Google processes over 8.5 billion searches per day. That SERP data — rankings, featured snippets, People Also Ask boxes, local packs — is gold for SEO professionals, market researchers, and competitive analysts.
But Google is arguably the hardest website to scrape. Here's how to actually get SERP data in 2026 without getting blocked.
Understanding Google SERP Structure
A modern Google results page is far more than 10 blue links. In 2026, a typical SERP includes:
- AI Overview — Google's AI-generated summary at the top
- Featured Snippets — direct answer boxes
- People Also Ask (PAA) — expandable question boxes
- Local Pack — map results for local queries
- Knowledge Panel — entity information on the right
- Organic Results — the traditional blue links
- Shopping Results — product carousels
- Video Results — YouTube and other video carousels
- Related Searches — query suggestions at the bottom
Each of these elements requires different parsing logic, and Google frequently changes their HTML structure.
Method 1: Google Custom Search JSON API (Official)

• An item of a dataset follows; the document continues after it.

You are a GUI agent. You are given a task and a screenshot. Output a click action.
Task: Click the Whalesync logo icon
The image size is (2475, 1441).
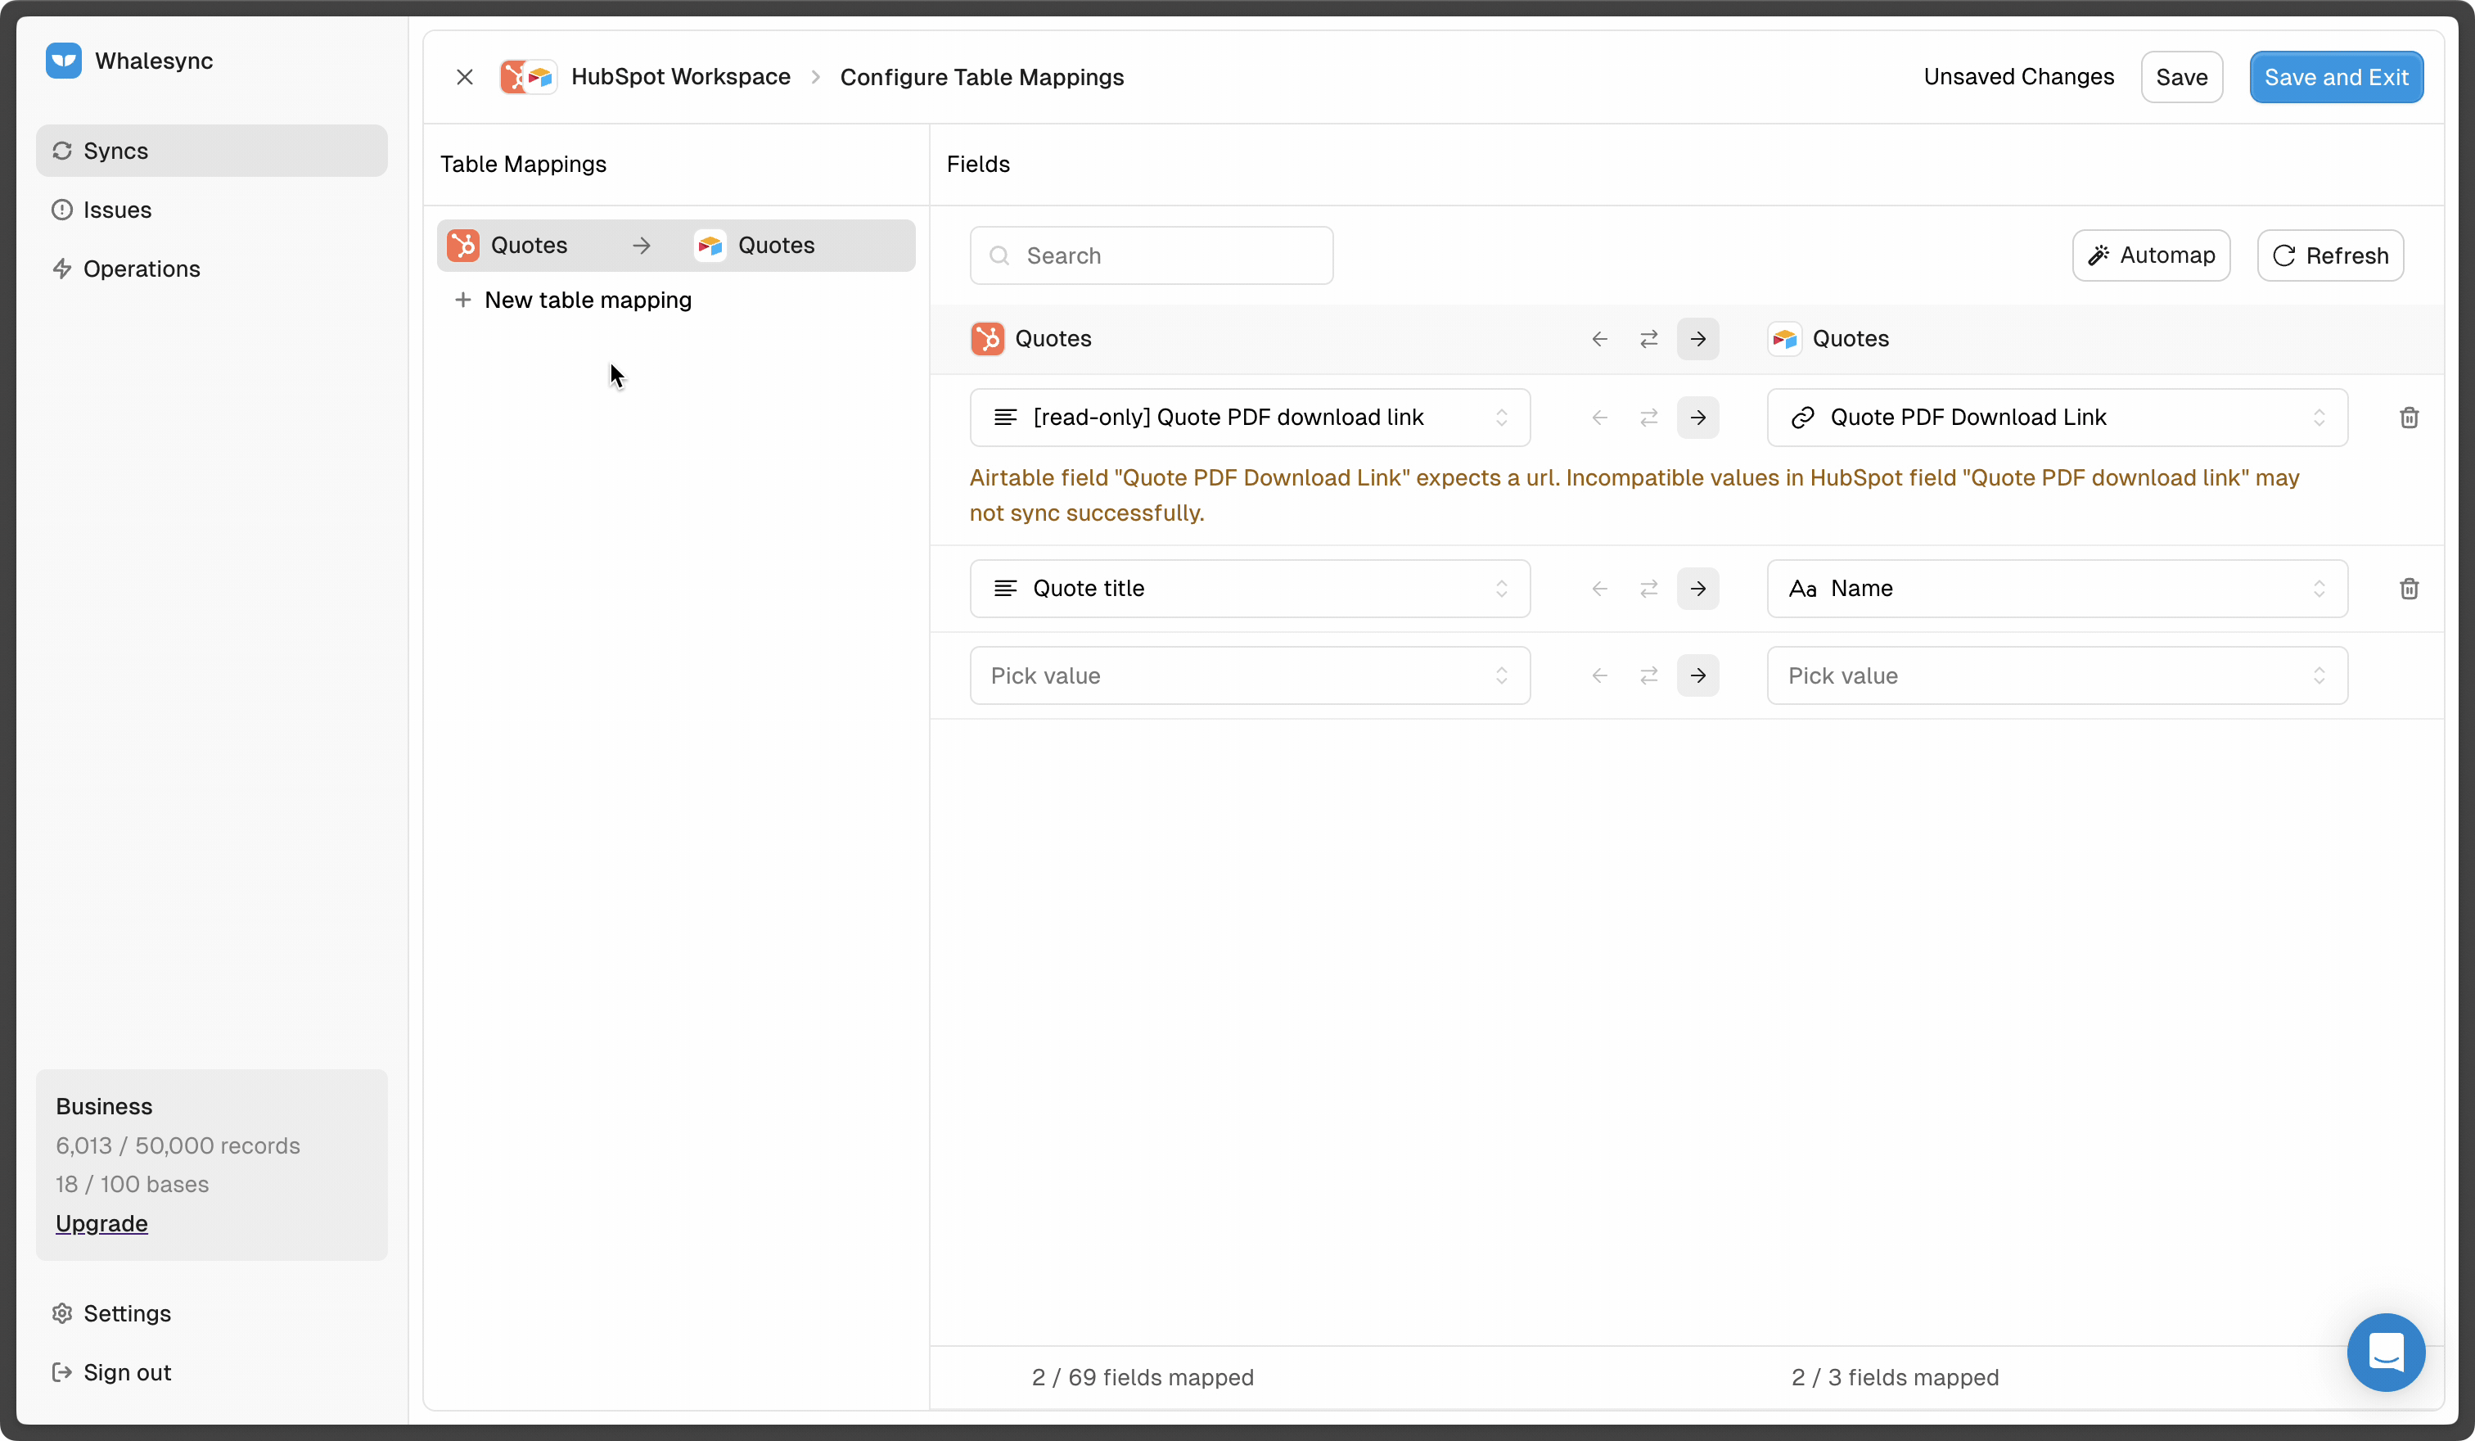point(64,61)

Google offers a legitimate way to get search results programmatically through their Custom Search JSON API.
import requests
def google_search(query, api_key, cx, num=10):
url = "https://www.googleapis.com/customsearch/v1"
params = {
"key": api_key,
"cx": cx, # Custom Search Engine ID
"q": query,
"num": num
}
response = requests.get(url, params=params)
results = response.json()
for item in results.get("items", []):
print(f"Title: {item['title']}")
print(f"URL: {item['link']}")
print(f"Snippet: {item['snippet']}")
print("---")
return results
# Usage
results = google_search(
"best python web frameworks 2026",
api_key="YOUR_API_KEY",
cx="YOUR_SEARCH_ENGINE_ID"
)
Limitations
- 100 free queries per day (then $5 per 1,000 queries)
- No featured snippets, PAA, or AI Overview data
- No ranking position for specific domains (you get results, but no rank tracking)
- Max 10 results per query (no deep pagination)
- Requires creating a Programmable Search Engine first
The official API is fine for basic search results but misses most of what makes SERP data valuable.
Method 2: SerpAPI and Similar Services
Dedicated SERP APIs handle the scraping infrastructure and return structured JSON with all SERP features.
SerpAPI
import requests
params = {
"engine": "google",
"q": "best crm software 2026",
"api_key": "YOUR_SERPAPI_KEY",
"location": "Austin, Texas",
"hl": "en",
"gl": "us"
}
response = requests.get(
"https://serpapi.com/search",
params=params
)
data = response.json()
# Organic results
for result in data.get("organic_results", []):
print(f"#{result['position']}: {result['title']}")
print(f" URL: {result['link']}")
print(f" Snippet: {result.get('snippet', 'N/A')}")
# People Also Ask
for paa in data.get("related_questions", []):
print(f"PAA: {paa['question']}")
# Featured Snippet
snippet = data.get("answer_box", {})
if snippet:
print(f"Featured: {snippet.get('snippet', snippet.get('answer', ''))}")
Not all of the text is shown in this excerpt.